**ISTRUZIONI DI LAVORO**
Trascrivi senza modifiche il passo della recensione sull'etichetta Geographic compreso tra "Si comincia con" e "sfuma poco dopo.", estremi inclusi.

Geographic

L'etichetta inglese Domino, www.dominorecordco.com, è stato in questi anni un nome di riferimento per molti, alternando ottime produzioni UK a distribuzione in europa di eccezionali dischi USA: c'è una buona dose di cose Domino che adoro: Smog, Hood, Third Eye Foundation, Flying Saucer Attack e l'elenco è ancora molto lungo...
Da poco è nata la Geographic, sottoetichetta gestita nientemeno che dai Pastels! Spazio quindi ai loro gusti, davvero ottimi direi, date le prime uscite: orientate in genere sul pop delicato e intelligente, sempre dotato di interessanti striature.

Empress - S/T (Geographic/Goodfellas, 2000)
Dopo due sette pollici ed un CD che ho consumato a fondo, gli Empress arrivano alla seconda prova sulla lunga distanza che mi ha trovato un pò prevenuto: infatti il loro pop malinconico al rallentatore sembrava in teoria avere già detto tutto. Invece la verità è che anche se il registro è sempre lo stesso, non ci si stanca mai di ascoltare musica così sentita e personale, intima al limite.
Si comincia con un titolo eloquente, If No Hope, cinque minuti lenti lenti dove la tenera voce di Nicola conduce verso un etereo stato di narcolessia; Quiet Nights, il secondo brano, è un intermezzo ambientale come solo loro e i cugini Hood ci sanno regalare, una manciata secondi dominati da un drone di tastiera minimale che potrebbe durare per ore facendo la fortuna di molte band isolazioniste: non è questo il caso ed i pezzi si susseguono uno dopo l'altro romantici e avvolgenti, da Your Door Is Closed a Kobe, veramente notevole. La finale Billie's Blue, poi, è talmente delicata e toccante, da palpitazioni: una frase di piano su un battito leggero e stanco in sottofondo, con la voce che sale lenta appena poco sopra agli strumenti per lasciare spazio alla gocciolante melodia del basso che sfuma poco dopo.

**ESTRATTO DEI DATI**
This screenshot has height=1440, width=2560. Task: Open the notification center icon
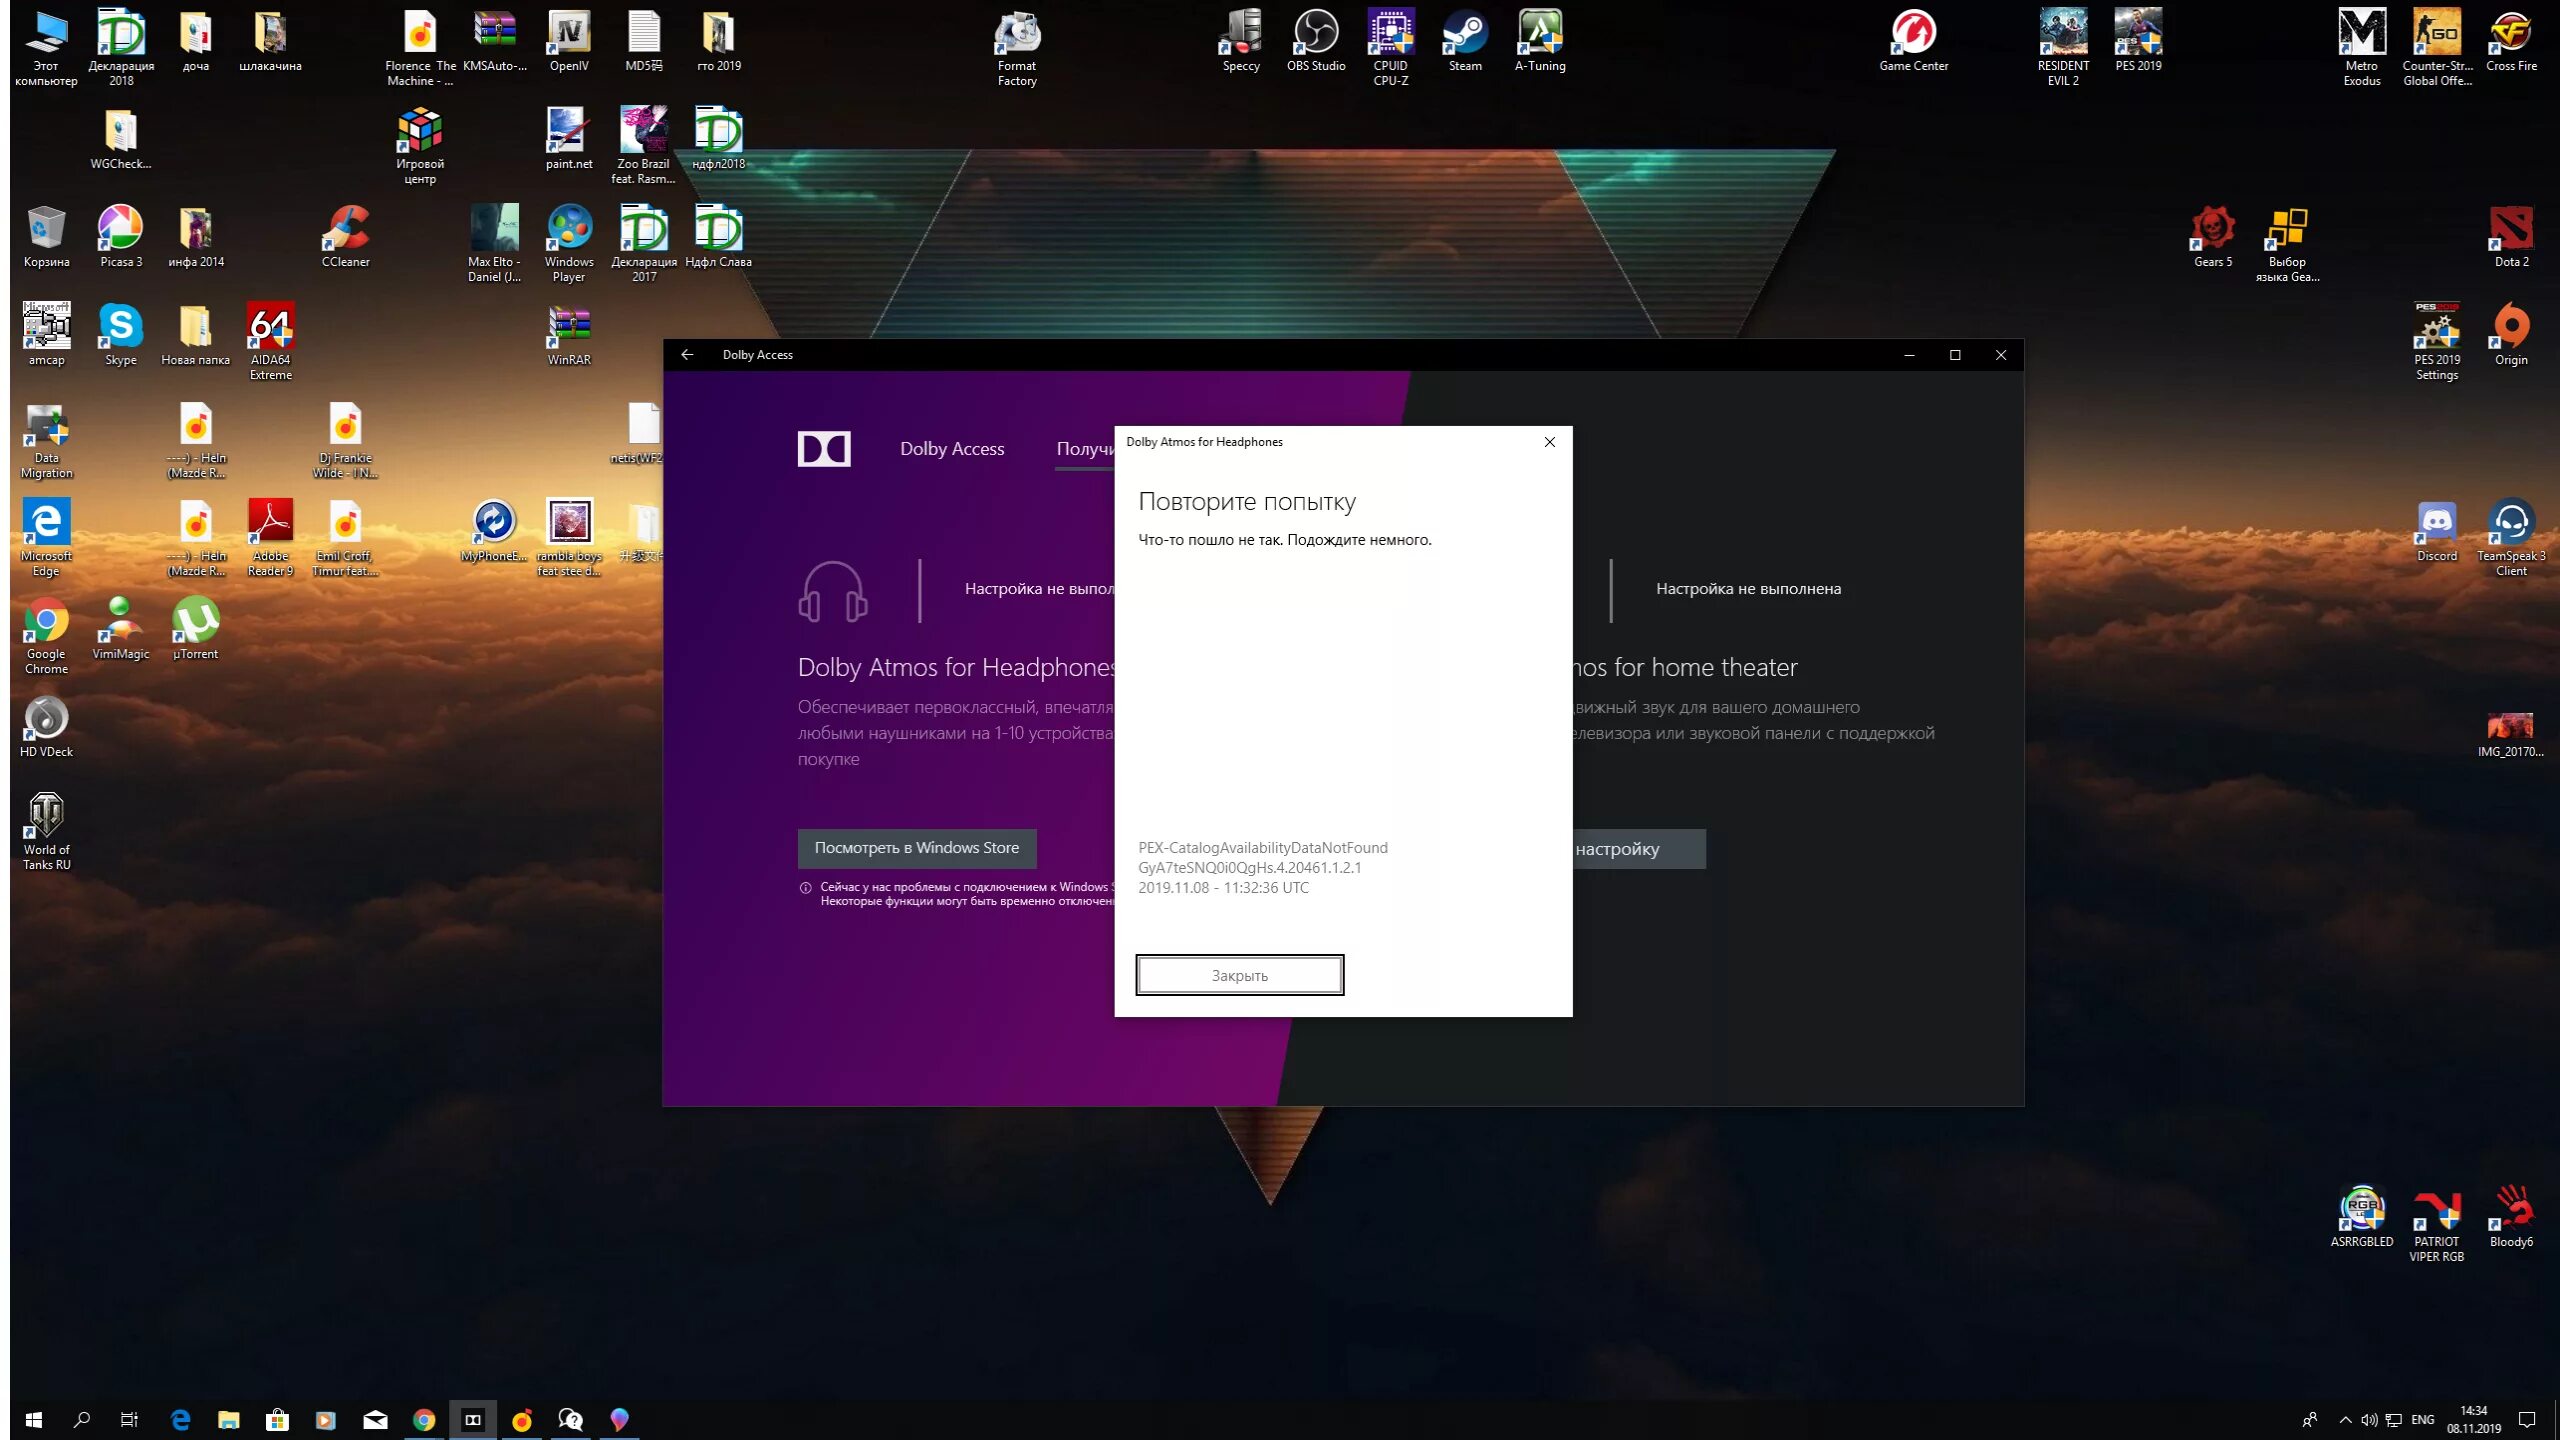(x=2526, y=1419)
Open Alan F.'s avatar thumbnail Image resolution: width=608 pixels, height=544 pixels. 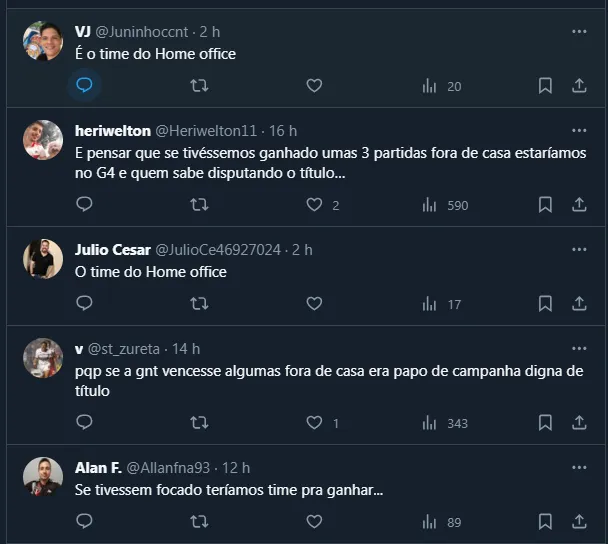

**RISULTATO FINALE**
Si comincia con un titolo eloquente, If No Hope, cinque minuti lenti lenti dove la tenera voce di Nicola conduce verso un etereo stato di narcolessia; Quiet Nights, il secondo brano, è un intermezzo ambientale come solo loro e i cugini Hood ci sanno regalare, una manciata secondi dominati da un drone di tastiera minimale che potrebbe durare per ore facendo la fortuna di molte band isolazioniste: non è questo il caso ed i pezzi si susseguono uno dopo l'altro romantici e avvolgenti, da Your Door Is Closed a Kobe, veramente notevole. La finale Billie's Blue, poi, è talmente delicata e toccante, da palpitazioni: una frase di piano su un battito leggero e stanco in sottofondo, con la voce che sale lenta appena poco sopra agli strumenti per lasciare spazio alla gocciolante melodia del basso che sfuma poco dopo.